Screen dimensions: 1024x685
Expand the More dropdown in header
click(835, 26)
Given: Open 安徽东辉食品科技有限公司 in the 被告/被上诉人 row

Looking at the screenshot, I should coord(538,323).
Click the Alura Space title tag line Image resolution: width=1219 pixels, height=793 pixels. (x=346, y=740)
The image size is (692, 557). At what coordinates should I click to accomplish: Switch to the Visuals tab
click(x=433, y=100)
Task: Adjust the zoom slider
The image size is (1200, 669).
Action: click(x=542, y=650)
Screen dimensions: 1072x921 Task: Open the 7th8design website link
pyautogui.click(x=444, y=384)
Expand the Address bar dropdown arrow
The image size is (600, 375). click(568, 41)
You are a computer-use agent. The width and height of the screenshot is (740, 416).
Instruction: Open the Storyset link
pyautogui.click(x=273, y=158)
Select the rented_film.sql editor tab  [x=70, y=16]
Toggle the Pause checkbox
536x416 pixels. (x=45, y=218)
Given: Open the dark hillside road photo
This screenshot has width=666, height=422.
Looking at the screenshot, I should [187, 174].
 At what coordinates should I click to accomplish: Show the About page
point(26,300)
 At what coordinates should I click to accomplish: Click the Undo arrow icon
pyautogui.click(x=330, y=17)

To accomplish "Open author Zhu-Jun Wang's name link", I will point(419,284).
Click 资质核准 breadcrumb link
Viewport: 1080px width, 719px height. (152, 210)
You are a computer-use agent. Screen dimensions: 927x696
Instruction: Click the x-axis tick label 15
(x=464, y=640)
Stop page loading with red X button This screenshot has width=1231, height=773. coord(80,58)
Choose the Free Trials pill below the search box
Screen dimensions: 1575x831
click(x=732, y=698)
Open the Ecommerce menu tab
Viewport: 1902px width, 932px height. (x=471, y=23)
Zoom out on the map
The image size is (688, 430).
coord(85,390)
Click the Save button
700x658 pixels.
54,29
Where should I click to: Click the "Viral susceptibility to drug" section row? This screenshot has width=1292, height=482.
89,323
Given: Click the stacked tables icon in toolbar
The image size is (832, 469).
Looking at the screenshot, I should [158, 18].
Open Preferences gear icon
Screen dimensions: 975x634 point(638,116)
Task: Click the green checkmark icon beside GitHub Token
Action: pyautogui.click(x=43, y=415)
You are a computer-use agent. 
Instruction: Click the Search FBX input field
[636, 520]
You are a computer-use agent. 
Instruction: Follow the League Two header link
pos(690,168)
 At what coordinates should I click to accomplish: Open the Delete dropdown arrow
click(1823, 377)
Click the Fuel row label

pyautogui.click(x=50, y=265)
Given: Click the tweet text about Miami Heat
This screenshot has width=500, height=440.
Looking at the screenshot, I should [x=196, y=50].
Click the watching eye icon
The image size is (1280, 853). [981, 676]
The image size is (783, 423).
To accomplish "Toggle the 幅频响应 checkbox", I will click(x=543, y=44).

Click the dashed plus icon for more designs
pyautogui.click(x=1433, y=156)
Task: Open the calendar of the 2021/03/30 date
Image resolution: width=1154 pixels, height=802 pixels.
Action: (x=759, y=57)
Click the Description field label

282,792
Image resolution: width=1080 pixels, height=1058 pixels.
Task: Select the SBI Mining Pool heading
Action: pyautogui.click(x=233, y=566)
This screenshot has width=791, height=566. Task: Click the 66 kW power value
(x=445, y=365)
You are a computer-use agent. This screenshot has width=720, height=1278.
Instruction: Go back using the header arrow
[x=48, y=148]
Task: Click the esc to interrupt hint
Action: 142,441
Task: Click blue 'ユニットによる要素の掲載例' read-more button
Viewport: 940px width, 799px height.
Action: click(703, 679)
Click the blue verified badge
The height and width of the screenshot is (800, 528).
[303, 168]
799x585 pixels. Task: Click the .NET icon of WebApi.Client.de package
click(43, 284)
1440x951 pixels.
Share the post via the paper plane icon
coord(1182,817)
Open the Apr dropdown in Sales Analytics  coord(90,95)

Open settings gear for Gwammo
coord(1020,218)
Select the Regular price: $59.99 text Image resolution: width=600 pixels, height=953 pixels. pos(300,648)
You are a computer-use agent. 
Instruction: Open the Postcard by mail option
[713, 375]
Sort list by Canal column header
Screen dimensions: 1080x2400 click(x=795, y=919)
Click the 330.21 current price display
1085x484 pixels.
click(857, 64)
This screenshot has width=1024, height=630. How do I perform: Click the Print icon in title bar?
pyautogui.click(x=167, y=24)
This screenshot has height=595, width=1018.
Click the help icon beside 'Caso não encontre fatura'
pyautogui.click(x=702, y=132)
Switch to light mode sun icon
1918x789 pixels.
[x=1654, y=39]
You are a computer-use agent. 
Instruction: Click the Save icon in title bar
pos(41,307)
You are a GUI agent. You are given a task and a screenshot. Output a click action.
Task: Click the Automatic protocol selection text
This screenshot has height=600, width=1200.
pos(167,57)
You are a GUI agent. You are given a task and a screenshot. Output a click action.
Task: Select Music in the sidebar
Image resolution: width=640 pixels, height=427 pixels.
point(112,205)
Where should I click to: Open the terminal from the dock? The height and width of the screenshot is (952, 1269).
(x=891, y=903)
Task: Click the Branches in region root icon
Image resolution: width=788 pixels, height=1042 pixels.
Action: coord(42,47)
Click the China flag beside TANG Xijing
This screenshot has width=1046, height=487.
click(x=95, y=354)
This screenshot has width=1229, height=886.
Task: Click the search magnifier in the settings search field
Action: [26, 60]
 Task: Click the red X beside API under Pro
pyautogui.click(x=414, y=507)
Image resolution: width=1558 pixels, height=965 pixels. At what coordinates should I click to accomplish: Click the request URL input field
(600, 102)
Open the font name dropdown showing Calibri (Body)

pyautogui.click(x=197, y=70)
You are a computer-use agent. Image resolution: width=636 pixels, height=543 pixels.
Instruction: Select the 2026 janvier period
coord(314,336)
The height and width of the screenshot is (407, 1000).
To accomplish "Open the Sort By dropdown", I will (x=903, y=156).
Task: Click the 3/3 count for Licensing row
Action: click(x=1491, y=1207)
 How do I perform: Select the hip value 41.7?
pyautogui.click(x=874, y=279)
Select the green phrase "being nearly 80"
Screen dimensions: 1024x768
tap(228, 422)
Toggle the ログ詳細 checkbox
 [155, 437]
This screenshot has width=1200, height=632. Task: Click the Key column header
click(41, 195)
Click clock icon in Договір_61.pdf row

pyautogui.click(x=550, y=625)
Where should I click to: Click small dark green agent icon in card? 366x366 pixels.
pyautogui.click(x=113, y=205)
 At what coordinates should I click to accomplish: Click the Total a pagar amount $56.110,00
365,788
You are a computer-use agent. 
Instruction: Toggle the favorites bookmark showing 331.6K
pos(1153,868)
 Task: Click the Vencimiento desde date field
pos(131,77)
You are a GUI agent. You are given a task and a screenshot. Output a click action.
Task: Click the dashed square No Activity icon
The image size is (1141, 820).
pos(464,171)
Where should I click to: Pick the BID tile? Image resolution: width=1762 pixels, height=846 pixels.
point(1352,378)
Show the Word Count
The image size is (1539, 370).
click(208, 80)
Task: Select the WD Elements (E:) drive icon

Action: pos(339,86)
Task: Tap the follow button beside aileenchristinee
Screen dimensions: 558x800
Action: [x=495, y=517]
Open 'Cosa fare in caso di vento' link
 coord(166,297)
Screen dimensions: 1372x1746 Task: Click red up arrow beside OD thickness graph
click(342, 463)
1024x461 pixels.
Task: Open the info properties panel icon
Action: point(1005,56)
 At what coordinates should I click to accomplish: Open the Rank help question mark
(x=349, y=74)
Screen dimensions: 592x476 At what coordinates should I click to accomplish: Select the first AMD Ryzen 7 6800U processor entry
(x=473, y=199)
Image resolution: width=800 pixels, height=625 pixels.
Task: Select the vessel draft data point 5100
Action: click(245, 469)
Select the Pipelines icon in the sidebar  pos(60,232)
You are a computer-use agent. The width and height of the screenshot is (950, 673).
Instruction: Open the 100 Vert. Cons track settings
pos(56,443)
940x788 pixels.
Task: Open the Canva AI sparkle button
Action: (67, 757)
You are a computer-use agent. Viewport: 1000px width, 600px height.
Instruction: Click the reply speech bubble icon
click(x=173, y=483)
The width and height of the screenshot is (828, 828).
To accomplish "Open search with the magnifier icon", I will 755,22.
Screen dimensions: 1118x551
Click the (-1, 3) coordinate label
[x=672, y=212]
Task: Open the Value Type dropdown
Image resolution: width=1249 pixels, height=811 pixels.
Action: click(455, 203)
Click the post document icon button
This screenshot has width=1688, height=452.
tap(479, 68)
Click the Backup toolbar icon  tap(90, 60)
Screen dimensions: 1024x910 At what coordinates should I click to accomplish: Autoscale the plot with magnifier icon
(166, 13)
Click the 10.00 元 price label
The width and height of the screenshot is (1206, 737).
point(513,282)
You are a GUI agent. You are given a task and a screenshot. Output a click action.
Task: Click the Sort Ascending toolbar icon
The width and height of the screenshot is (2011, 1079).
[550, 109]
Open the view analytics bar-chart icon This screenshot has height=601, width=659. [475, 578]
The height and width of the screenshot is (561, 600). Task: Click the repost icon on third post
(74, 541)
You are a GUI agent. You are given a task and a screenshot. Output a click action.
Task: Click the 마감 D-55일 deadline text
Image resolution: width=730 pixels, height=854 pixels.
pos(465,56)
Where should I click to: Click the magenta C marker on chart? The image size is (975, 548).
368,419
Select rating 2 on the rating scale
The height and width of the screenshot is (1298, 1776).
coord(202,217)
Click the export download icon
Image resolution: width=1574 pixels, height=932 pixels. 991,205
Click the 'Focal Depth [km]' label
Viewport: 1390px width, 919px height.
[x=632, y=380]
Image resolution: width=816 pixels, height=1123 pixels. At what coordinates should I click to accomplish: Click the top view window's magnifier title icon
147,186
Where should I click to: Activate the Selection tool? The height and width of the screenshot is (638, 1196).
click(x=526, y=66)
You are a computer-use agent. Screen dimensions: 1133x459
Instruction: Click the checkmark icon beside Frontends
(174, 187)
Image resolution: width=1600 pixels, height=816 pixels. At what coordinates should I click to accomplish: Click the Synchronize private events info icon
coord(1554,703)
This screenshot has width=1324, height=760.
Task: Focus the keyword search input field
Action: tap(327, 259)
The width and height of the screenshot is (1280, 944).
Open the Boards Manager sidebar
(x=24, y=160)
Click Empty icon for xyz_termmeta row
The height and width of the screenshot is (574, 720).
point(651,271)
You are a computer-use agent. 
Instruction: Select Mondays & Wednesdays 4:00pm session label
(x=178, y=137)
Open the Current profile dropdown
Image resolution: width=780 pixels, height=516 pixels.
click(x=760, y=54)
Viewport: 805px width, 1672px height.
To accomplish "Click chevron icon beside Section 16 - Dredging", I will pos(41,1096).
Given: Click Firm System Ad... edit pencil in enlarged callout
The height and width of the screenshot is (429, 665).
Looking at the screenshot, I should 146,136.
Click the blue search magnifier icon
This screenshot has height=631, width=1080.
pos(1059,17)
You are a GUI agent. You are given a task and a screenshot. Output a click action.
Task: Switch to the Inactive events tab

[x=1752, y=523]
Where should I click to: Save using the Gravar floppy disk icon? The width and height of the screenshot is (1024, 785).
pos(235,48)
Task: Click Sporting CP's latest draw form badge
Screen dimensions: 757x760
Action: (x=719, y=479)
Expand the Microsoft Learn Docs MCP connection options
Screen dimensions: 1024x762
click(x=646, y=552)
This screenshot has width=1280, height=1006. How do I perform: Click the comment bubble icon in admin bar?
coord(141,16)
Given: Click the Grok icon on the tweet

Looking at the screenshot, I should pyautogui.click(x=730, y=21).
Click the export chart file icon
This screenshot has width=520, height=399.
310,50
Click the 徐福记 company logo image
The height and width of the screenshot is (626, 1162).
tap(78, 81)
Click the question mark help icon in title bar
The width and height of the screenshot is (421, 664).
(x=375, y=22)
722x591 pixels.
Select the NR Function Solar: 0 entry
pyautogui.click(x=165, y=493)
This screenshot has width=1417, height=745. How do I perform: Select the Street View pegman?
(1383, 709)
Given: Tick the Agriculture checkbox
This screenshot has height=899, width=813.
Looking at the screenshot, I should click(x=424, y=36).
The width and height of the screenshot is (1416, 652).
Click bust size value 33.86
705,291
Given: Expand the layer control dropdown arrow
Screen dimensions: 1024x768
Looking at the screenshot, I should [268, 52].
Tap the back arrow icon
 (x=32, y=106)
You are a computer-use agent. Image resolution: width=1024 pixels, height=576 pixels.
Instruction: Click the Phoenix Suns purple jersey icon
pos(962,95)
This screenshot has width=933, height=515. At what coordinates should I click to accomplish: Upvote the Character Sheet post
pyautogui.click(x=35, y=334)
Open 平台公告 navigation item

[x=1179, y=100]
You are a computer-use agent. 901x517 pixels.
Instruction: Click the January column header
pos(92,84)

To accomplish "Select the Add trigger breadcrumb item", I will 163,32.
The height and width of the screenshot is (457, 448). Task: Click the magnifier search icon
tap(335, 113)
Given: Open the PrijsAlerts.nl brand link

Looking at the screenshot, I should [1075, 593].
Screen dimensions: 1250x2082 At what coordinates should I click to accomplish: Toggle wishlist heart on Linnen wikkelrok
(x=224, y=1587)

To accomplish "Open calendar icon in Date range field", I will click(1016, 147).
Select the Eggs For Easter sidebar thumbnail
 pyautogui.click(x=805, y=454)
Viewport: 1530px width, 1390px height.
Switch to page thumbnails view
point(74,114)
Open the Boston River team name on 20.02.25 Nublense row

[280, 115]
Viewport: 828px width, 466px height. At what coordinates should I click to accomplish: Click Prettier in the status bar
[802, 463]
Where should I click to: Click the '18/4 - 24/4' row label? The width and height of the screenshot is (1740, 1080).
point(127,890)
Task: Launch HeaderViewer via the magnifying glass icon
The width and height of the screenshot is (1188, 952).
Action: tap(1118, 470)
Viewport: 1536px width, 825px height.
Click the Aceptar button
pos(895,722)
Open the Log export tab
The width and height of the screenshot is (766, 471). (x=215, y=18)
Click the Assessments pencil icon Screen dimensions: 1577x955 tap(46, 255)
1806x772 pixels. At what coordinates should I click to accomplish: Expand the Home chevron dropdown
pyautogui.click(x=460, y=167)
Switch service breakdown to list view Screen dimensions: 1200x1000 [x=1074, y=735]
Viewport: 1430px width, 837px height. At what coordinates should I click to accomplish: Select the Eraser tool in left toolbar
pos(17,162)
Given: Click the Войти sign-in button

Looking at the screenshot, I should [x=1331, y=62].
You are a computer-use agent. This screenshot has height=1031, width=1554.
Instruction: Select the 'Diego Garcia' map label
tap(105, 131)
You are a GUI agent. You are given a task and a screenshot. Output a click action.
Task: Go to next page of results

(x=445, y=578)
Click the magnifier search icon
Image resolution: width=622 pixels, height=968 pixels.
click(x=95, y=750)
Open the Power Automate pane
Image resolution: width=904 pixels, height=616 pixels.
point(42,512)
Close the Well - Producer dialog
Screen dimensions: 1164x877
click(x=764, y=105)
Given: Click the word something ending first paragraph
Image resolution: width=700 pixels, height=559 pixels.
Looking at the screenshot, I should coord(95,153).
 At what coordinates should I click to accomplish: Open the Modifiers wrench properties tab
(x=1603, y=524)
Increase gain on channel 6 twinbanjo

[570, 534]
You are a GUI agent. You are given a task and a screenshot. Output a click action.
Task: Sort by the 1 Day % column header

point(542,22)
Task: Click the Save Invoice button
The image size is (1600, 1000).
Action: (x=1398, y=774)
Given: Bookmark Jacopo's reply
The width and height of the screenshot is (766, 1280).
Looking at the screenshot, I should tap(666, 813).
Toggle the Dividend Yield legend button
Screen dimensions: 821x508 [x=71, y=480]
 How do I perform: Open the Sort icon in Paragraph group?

········

**Exercise:**
Would you please repeat exactly the lines above, starting at the line with "Task: Click the Sort Ascending toolbar icon" and stopping at the line with "Viewport: 805px width, 1672px height.", both included?

**Solution to this problem:**
Task: Click the Sort Ascending toolbar icon
The width and height of the screenshot is (2011, 1079).
[550, 109]
Open the view analytics bar-chart icon This screenshot has height=601, width=659. [475, 578]
The height and width of the screenshot is (561, 600). Task: Click the repost icon on third post
(74, 541)
You are a GUI agent. You are given a task and a screenshot. Output a click action.
Task: Click the 마감 D-55일 deadline text
Image resolution: width=730 pixels, height=854 pixels.
pos(465,56)
Where should I click to: Click the magenta C marker on chart? The image size is (975, 548).
368,419
Select rating 2 on the rating scale
The height and width of the screenshot is (1298, 1776).
coord(202,217)
Click the export download icon
Image resolution: width=1574 pixels, height=932 pixels. 991,205
Click the 'Focal Depth [km]' label
Viewport: 1390px width, 919px height.
[x=632, y=380]
Image resolution: width=816 pixels, height=1123 pixels. At what coordinates should I click to accomplish: Click the top view window's magnifier title icon
147,186
Where should I click to: Activate the Selection tool? The height and width of the screenshot is (638, 1196).
click(x=526, y=66)
You are a computer-use agent. Screen dimensions: 1133x459
Instruction: Click the checkmark icon beside Frontends
(174, 187)
Image resolution: width=1600 pixels, height=816 pixels. At what coordinates should I click to accomplish: Click the Synchronize private events info icon
coord(1554,703)
This screenshot has width=1324, height=760.
Task: Focus the keyword search input field
Action: tap(327, 259)
The width and height of the screenshot is (1280, 944).
Open the Boards Manager sidebar
(x=24, y=160)
Click Empty icon for xyz_termmeta row
The height and width of the screenshot is (574, 720).
point(651,271)
You are a computer-use agent. 
Instruction: Select Mondays & Wednesdays 4:00pm session label
(x=178, y=137)
Open the Current profile dropdown
Image resolution: width=780 pixels, height=516 pixels.
click(x=760, y=54)
Viewport: 805px width, 1672px height.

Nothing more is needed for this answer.